More than the object level of either of those stories, what I want to know is: what do?
I've had this discussion with @Hoffmeister25 about assuming the worst about your outgroup without any evidence. While I maintain that it's plenty of fun when your unproven stereotype-based claims are vindicated, I'm going to agree with him that this way lies madness, and that's no way to have a conversation on controversial political issues. On the other hand, I can't help but notice that this sort of recommendation for caution is asymmetrical. When mainstream institutions make a claim, that claim is itself treated as evidence, any caution goes out the window, and requests for evidence are met with ridicule. So how should we be approaching these controversies, given that bombshells like these hardly raise an eyebrow anymore?

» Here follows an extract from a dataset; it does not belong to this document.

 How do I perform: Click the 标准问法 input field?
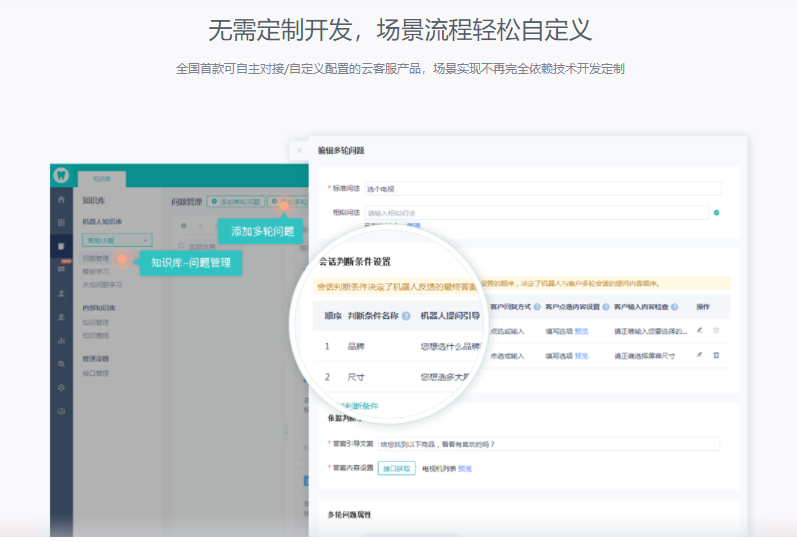(x=541, y=188)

As time goes on, I'm leaning more and more towards simply rejecting Rationalism, as it leads to cudgels like "falsely claimed without evidence" beloved by the mainstream media. Vibe Analysis has been the subject of some ridicule, but I think there should be some space to say "I don't have evidence for this, but my gut says there is something off here" and Reddit-tier "source?!" responses to that should not be accepted. At the end of the day we're only people, and our guts will influence us, no matter how much pretense of objectivity and evidence-baseness we'll put on top of that.
Does it? I don't think I've ever seen the phrase "without evidence" used sloppily by anyone whose definition of evidence is "B s.t. P(B|A)/P(B) > 0".
Wouldn’t the definition of “A is Bayesian evidence of B” be “P(B|A) > P(B)”
I typed >0 when I meant to type >1, yes. That's very embarrassing.